Su nella camera mi cambiai e mi rinfrescai, e invece di scendere subito per la colazione, decisi di stendermi sul letto, per tentare di raccogliere ed ordinare i miei pensieri. Ora che Nora era lontana dalla mia vista, potevo tentare di razionalizzare quel che mi stava accadendo. Ma più che di osservare il soffitto ed accendere e spegnere nervosamente il paralume di fianco al comodino, non ero capace di fare. Senza di quell'altro essere umano, che tanto mi mancava, mi sentivo perso. Ma dopotutto era a pochi metri da me, al piano di sotto, vicino, a portata di mano. Ma mi mancava, mi mancava... Possibile che qualcuno che fino a 48 ore prima neanche conoscevo, potesse ridurmi in quello stato? Come diavolo avrei fatto il momento che ci saremmo dovuti lasciare?

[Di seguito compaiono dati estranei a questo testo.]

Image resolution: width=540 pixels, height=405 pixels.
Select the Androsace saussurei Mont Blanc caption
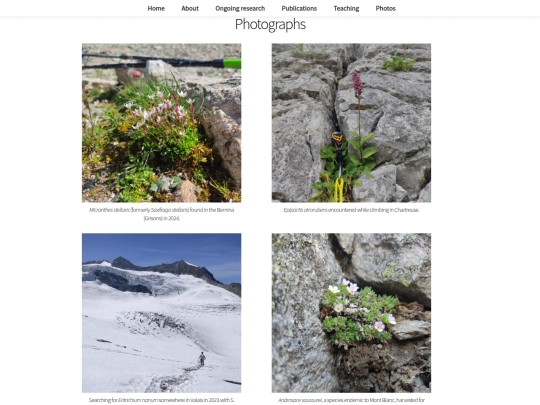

E così iniziai a fantasticare su come trasferirmi in California, per non doverla abbandonare. Ma no! Meglio tutti e due a Parigi. Parigi è più bella, e poi lei mi ha detto che le piace. Potevo provare a trasferire il mio lavoro lì. Avrei imparato il francese, e non sarei rimasto lontano da Nora. Stupido. Mille volte stupido. Sapevo benissimo che una volta via da quell'isola, le carte si sarebbero per forza rimescolate Le nostre vite compiute o incompiute che erano, forse non si sarebbero rincontrate. Ma che futuro e futuro. L'unica maniera di vivere bene, è di vivere alla giornata. Non restava altro che tentare di vivere questa prigionia nel migliore dei modi, e di ringraziare il padreterno per tutto il bello che ci stava dando.
Dopo queste considerazioni, avevo timore a scendere giù per la colazione. Mi ero reso conto che desideravo Nora, che la desideravo più d'ogni altra cosa. Mi chiedevo come fino a quel momento, la mia vita potesse essere stata senza di lei. E proprio questo mi impauriva: possibile che, in così poco tempo avessi costruito nella mia mente un affetto che sembrava essere così grande?
Nel contempo avevo paura di legarmi troppo. Paura per il momento in cui mi sarei dovuto separare da lei, non paura per il presente. Mi venne allora in mente un libro di G.B. Shaw che avevo letto anni addietro: "Un Socialista asociale". Narrava appunto di un uomo qualunque, che per il troppo voler bene ad una donna ne stava lontano. Aveva paura di rovinare con la sua presenza, quel puro e bel sentimento che fra i due si era creato. Era un'operina giovanile di Shaw, rifiutata al tempo da molti editori, pubblicata solo quando il grande commediografo era ormai famoso. Shaw aveva scritto di meglio, ma in questo caso la situazione mi si addiceva molto.
Scesi di sotto. Nora era già al tavolo, e in cucina il padrone di casa era già all'opera, friggendo bacon & salsicce. Sua moglie sembrava essersi volatilizzata. Evidentemente il boicottaggio nei nostri confronti era nei fatti, non solo nelle parole. Il tempo non accennava a migliorare. Pioggia, vento, tuoni e fulmini. La tempesta, iniziata improvvisamente la sera prima, sembrava non aver fine. Nell'attesa della colazione, iniziammo nuovamente a parlare. Ma non ci riusciva di discutere così liberamente, come avevamo fatto fino a poco prima. La presenza del padrone di casa, ci rendeva più discreti. Nora probabilmente non sapeva ancora del boicottaggio causa "immoralità" che la signora ci aveva dichiarato. Comunque non mi pareva opportuno metterla al corrente di quello che il padrone di casa mi aveva raccontato, almeno finché l'uomo fosse stato a portata d'udito, e con la possibilità che la moglie arrivasse da un momento all'altro.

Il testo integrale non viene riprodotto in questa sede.